Mohamed Madihi

Personal information
- Date of birth: 15 February 1979 (age 46)
- Place of birth: Morocco
- Height: 1.70 m (5 ft 7 in)
- Position: Forward

Senior career*
- Years: Team / Apps / (Gls)
- –2001: Raja Beni Mellal
- 2001–2006: Wydad Casablanca
- 2006: Al-Qadisiya
- 2007: Wydad Casablanca / 9 / (2)
- 2008: Moghreb Tétouan
- 2009–2011: FAR Rabat
- 2012–2013: IR Tanger

International career
- 2002–2008: Morocco / 26 / (4)

= Mohamed Madihi =

Moroccan footballer

Mohamed Madihi (born 15 February 1979) is a Moroccan professional football manager and former player.

==Career==
At the end of the 2004–05 Botola, Madihi left Wydad Casablanca to pursue a contract with Emirati side Al Dhafra FC. However, he failed to receive an international clearance and returned to Wydad shortly after the 2005–06 Botola started.
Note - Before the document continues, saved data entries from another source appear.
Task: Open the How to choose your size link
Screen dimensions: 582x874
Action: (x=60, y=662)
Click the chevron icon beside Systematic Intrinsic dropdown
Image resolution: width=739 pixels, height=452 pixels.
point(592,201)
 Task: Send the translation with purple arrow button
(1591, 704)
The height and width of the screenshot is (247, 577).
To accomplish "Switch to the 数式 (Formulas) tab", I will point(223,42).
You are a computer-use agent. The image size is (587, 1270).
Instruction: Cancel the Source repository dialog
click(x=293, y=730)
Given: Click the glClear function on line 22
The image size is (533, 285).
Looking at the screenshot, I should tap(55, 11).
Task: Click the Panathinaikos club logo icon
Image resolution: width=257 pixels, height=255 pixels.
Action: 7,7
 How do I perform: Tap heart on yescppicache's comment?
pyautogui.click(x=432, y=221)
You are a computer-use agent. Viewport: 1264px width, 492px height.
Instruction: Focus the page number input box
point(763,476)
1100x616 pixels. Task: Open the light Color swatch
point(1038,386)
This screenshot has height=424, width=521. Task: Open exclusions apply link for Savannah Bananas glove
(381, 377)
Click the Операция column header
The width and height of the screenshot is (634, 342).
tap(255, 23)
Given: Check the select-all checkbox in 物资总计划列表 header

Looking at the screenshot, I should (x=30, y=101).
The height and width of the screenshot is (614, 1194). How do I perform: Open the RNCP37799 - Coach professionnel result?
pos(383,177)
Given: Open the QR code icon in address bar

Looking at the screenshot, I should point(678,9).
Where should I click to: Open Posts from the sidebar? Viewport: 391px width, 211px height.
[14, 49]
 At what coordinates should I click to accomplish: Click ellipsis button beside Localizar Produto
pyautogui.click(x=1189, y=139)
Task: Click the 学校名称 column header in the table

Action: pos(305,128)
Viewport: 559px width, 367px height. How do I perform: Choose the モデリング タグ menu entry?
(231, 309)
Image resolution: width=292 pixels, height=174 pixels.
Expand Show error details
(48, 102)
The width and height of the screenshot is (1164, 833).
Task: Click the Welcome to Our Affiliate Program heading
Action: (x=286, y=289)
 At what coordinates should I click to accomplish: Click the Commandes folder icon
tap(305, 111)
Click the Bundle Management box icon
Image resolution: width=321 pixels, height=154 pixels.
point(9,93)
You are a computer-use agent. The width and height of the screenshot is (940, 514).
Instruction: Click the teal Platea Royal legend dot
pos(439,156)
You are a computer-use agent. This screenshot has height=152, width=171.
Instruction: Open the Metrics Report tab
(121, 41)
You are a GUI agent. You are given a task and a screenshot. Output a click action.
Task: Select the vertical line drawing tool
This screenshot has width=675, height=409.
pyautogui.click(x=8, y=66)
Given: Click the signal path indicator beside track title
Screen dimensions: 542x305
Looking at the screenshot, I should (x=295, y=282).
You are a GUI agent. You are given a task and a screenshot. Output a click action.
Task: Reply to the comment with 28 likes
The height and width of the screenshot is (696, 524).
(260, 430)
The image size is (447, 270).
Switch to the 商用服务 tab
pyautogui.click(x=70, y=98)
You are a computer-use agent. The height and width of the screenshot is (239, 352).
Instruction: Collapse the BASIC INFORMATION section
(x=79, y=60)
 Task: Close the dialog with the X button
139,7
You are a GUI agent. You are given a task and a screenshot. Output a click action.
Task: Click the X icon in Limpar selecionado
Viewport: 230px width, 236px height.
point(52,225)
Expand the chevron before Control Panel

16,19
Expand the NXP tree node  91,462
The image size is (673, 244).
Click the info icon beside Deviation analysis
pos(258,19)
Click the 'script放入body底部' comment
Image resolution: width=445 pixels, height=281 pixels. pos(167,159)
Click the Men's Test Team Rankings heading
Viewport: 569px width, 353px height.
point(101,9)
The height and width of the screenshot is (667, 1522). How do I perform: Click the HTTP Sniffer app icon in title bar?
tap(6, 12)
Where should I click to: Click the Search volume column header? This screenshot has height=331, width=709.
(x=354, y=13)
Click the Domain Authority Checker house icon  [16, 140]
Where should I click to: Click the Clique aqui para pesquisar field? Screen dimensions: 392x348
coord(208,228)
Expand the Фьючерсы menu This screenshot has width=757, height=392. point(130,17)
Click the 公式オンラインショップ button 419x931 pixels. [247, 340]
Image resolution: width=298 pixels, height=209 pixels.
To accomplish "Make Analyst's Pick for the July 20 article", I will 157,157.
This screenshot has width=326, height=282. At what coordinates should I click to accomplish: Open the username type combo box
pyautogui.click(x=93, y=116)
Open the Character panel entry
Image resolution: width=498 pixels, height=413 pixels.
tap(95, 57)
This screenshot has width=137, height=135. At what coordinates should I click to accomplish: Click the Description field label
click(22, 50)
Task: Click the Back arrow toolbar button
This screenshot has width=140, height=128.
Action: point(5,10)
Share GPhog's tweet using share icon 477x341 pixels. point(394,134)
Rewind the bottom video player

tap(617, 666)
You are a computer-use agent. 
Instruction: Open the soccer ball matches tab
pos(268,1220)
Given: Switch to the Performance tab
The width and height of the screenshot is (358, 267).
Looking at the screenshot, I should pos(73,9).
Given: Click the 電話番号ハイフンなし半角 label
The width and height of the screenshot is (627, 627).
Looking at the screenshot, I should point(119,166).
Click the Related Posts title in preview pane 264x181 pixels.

Madihi joined FAR from Moghreb Tétouan in January 2009.

After he retired from playing football, Madihi became a coach. Madihi was manager of Maghreb de Fès until October 2018. He was appointed manager of struggling Botola newcomers Raja Beni Mellal late in the 2019–20 season, but was not able to avoid relegation.